▶ [Action item]: In the records that follow, find each line with the word "computer" and copy it.

Data under study below:

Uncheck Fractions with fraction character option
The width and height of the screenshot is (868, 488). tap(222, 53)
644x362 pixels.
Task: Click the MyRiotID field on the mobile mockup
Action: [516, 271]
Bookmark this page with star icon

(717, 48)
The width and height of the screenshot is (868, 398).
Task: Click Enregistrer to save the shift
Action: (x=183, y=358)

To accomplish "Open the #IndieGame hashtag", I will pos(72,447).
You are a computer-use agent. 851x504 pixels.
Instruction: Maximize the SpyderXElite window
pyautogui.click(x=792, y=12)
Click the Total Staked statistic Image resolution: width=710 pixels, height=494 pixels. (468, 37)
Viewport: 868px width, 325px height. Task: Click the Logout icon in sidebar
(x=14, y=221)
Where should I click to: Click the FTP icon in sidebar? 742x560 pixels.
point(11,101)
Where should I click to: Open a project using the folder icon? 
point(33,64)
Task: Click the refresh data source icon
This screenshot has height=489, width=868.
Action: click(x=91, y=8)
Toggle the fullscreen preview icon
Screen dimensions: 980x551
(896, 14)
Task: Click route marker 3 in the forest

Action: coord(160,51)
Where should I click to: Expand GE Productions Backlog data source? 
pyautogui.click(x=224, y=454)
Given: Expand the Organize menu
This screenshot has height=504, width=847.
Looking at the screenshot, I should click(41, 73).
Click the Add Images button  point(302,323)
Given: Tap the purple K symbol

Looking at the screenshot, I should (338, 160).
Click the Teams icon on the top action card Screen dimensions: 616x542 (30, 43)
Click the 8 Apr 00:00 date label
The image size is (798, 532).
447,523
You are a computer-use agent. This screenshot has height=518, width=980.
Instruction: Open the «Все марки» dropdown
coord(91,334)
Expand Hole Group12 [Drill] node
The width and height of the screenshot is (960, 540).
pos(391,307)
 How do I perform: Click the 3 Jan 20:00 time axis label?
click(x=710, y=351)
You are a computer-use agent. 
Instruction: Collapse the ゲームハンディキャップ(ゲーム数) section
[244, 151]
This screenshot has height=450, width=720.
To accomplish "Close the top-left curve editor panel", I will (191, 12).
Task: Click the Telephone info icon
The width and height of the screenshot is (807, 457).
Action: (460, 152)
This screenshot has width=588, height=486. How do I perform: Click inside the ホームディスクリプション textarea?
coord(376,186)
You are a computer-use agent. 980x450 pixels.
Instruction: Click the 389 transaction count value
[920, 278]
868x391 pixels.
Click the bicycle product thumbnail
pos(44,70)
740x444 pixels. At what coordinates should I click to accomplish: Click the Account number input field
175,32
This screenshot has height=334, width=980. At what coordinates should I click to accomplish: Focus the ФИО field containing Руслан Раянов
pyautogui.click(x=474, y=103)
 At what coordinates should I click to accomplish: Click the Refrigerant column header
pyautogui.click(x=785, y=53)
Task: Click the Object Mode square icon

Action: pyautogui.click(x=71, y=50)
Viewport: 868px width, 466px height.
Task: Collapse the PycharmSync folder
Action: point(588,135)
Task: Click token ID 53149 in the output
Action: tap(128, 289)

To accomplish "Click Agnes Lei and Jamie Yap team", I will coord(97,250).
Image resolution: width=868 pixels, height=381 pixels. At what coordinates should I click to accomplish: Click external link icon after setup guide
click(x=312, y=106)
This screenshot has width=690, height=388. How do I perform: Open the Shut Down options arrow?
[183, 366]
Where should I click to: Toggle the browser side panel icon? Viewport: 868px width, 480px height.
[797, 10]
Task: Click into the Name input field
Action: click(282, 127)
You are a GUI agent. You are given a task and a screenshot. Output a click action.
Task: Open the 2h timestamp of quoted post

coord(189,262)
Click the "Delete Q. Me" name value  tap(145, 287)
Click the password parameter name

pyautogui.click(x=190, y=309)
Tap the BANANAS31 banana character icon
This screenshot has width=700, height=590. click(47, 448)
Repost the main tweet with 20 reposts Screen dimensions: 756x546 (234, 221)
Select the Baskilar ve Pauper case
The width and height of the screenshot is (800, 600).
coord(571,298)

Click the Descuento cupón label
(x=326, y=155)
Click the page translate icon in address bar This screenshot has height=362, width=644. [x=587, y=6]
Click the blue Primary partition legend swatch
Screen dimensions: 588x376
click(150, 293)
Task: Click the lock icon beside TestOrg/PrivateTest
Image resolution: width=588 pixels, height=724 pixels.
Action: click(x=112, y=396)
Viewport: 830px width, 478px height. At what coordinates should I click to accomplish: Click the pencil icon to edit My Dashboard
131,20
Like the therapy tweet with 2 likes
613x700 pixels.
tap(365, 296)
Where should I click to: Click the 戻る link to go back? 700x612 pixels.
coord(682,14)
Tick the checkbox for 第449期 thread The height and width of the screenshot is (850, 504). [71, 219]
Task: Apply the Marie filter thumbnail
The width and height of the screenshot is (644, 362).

End of Data under study.

▶ [Output for this exercise]:
You are a computer-use agent. 851x504 pixels.
You are a computer-use agent. This screenshot has height=518, width=980.
You are a computer-use agent. 
You are a computer-use agent. 980x450 pixels.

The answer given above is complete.